Pragma is building what it calls a “backend as a service,” providing ready-made infrastructure to developers of online, live service games. And it’s announcing today that it has raised $12 million in Series A funding.

The round was led by David Thacker at Greylock, with participation from Zynga founder Mark Pincus, Oculus founder Nate Mitchell and Cloudera founder Amr Awadallah, along with previous investors Upfront Ventures and Advancit Capital. Amy Chang, who sold her business intelligence startup Accompany to Cisco, is joining Pragma’s board of directors.

Co-founder and CEO Eden Chen told me that where Unity and Unreal have built popular frontend game engines, he and his co-founder Chris Cobb (former engineering lead at Riot Games) are hoping Pragma will fill the void for a “de facto backend game engine.”

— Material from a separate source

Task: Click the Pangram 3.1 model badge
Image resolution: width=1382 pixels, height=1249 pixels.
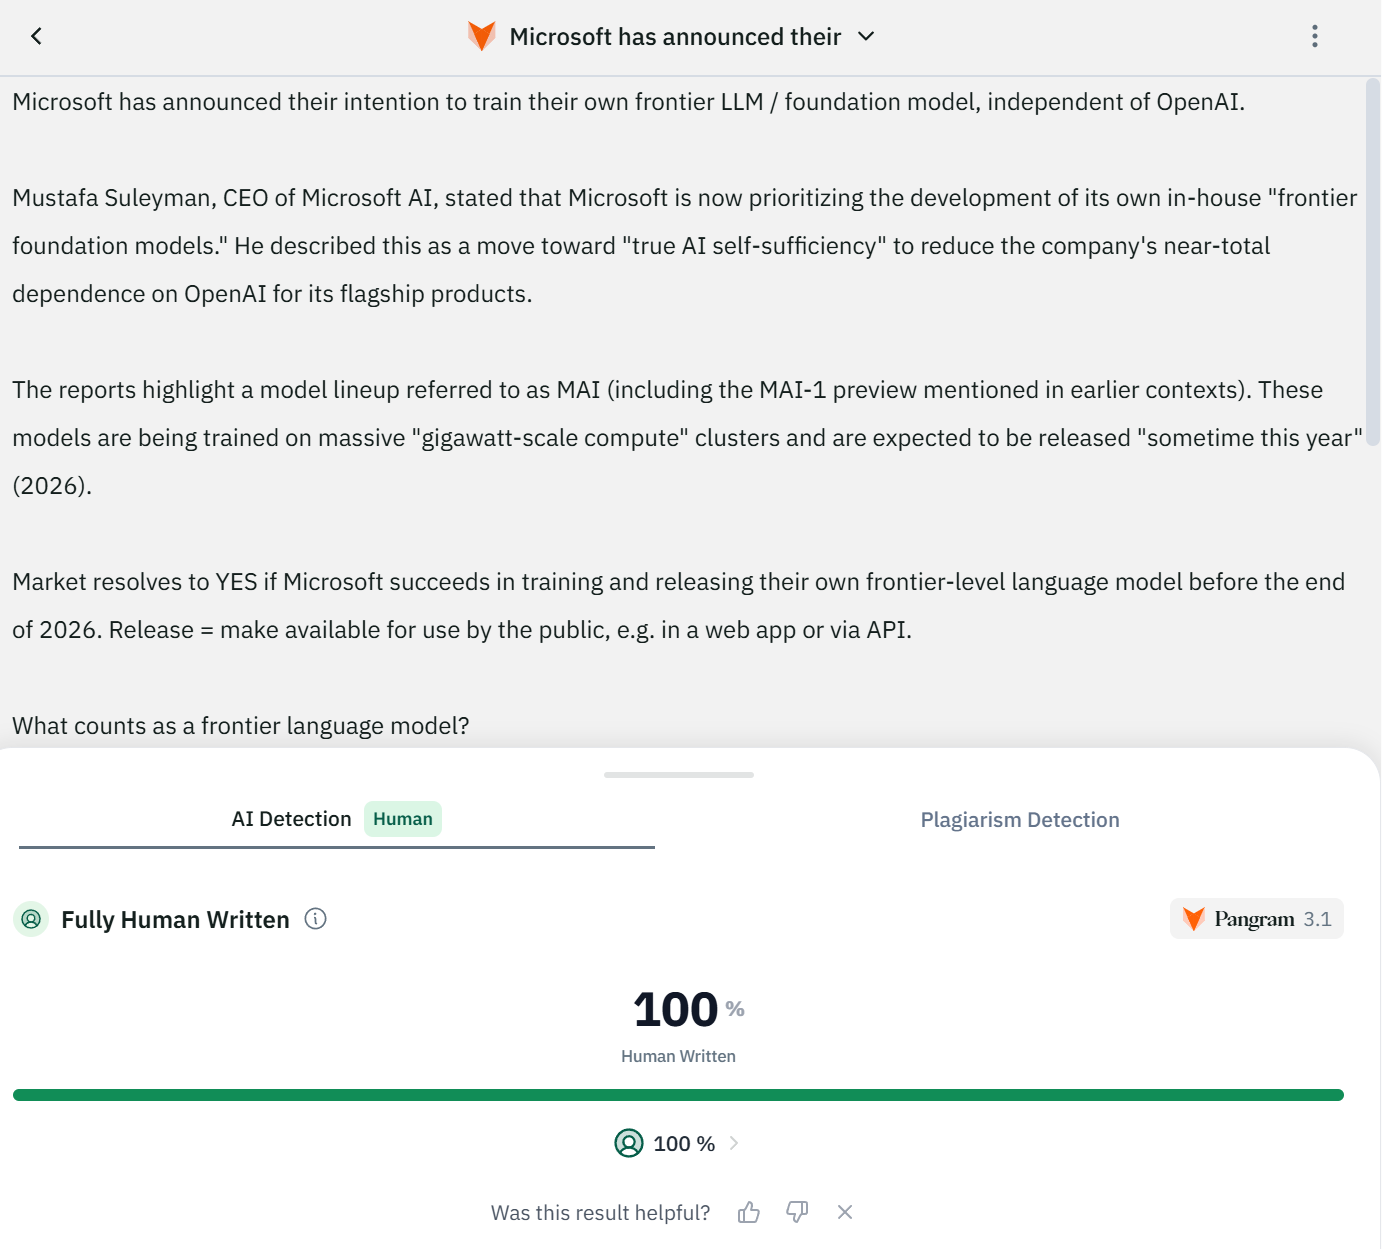Action: tap(1256, 919)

And while “many companies tried to do this” over the past decade, Chen suggested that this is the right time to launch the platform, thanks to the continued rise of live service games (like League of Legends) that have to be treated as “living, breathing products,” as well as improved tooling around infrastructure platforms like Amazon Web Services.

Pragma screenshot

Image Credits: Pragma

Pragma is launching a starter kit today designed to allow developers to quickly set up and test game loops. Meanwhile, the broader platform is currently in private beta testing with studios including One More Game (started by started by Pat Wyatt, one of Blizzard’s first employees) and Mitchell’s Mountain Top Studios.

Chen said the platform’s features fall into three broad categories — player accounts/social, game loops (including lobbies and matchmaking) and player/game data. Pragma isn’t building all of this from scratch; in some cases, it’s “acting as the integrator” for other platforms like Discord. Chen also noted that while the team plans to build a fully managed solution in the future, the current version is on-premise: “We’re building an instance of Pragma on the studio’s own infrastructure, [so they can] so they can take our code base and customize it to their own preferences.”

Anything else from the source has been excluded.